Hailey Leithauser has won the Poetry Foundation’s 2012 Emily Dickinson First Book Award. The 57-year-old poet has been writing off and on since the late 1970s. Since 2000, her work has been published in The Antioch Review, The Gettysburg Review, Pleiades, Best American Poetry, and Poetry.

The award, which is given only occasionally, was designed to give recognition to an American poet over the age of forty who has yet to publish a collection of poetry. Leithauser’s first book-length poetry manuscript, Swoop, comes out in October 2013 from Graywolf Press. As the award recipient, Leithauser wins $10,000 and will also be honored at the Pegasus Awards ceremony at the Poetry Foundation on Monday, June 11.

Jeff Shotts, poetry editor at Graywolf, describes Leithauser as “a risk-taker.” He says: “She is innovative—with spirited titles and musical outbursts—but also nods to poetic tradition with rhyming sonnets and other lyric techniques. I take delight in so many of these lines and stanzas. I am engaged, throughout, and admire her wide-ranging talent.”

Karen Russell Wins NYPL Young Lions Fiction Award

The New York Public Library revealed that Karen Russell is the winner of the 2012 Young Lions Fiction Award for her debut novel, Swamplandia! The award includes a $10,000.

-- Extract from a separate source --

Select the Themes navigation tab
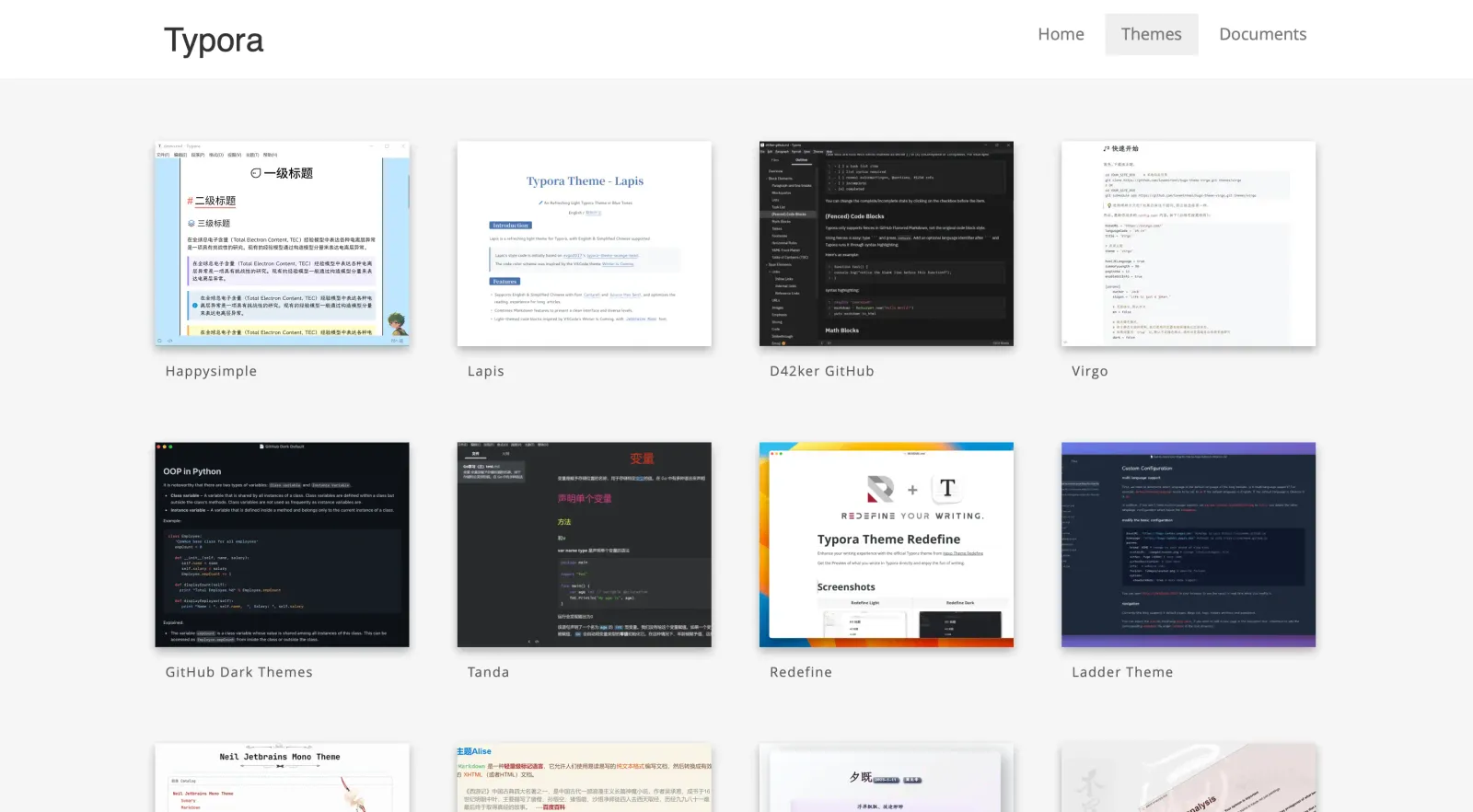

This award recognizes an American writer 35-years-old or younger for publishing a novel or a short story collection. Russell (pictured, via) has published a novel and a short story collection (St. Lucy’s Home for Girls Raised by Wolves).

Here’s more from the announcement: “The judges—Alvaro Enrigue, A.M. Homes and Adam Levin—chose Russell’s debut novel Swamplandia! from among five works of fiction. The other finalists were Teju Cole (for Open City), Benjamin Hale (for The Evolution of Bruno Littlemore), Ben Lerner (for Leaving the Atocha Station) and Jesmyn Ward (for Salvage the Bones).”

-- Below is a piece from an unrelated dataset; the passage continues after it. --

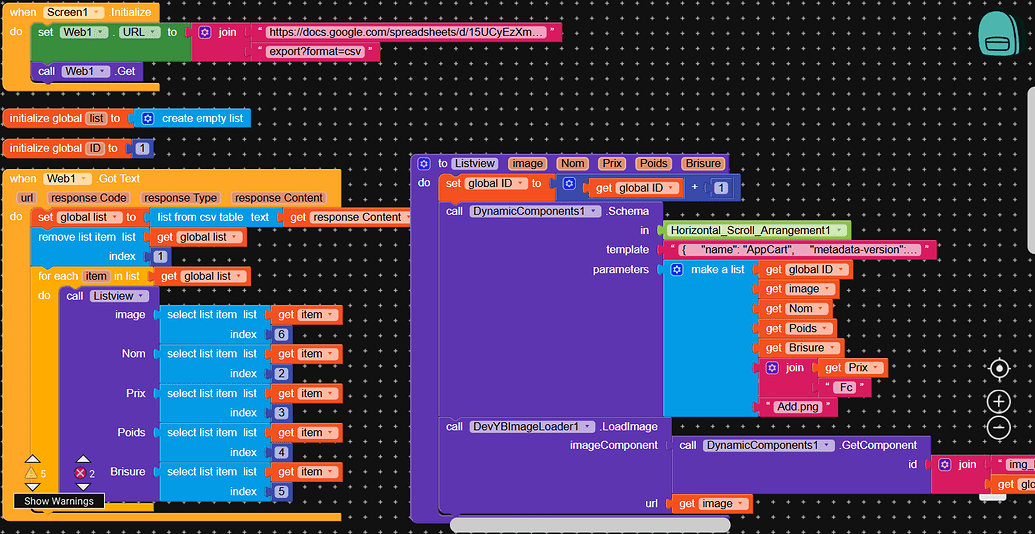Select the 'response Content' parameter label
The height and width of the screenshot is (534, 1035).
click(x=278, y=198)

Wiesław Mysliwski Wins Best Translated Book Award for Fiction

Wiesław Mysliwski’s Stone Upon Stone (translated by Bill Johnston) has won the Best Translated Book Award for fiction. The poetry prize went to Kiwao Nomura’s Spectacle & Pigsty translated by Kyoko Yoshida and Forrest Gander)

The annual award is offered by Three Percent at the University of Rochester, honoring “the best original works of international literature and poetry published in the U.S. over the previous year.” The winning translators and writers will share a $20,000 award donated by Amazon.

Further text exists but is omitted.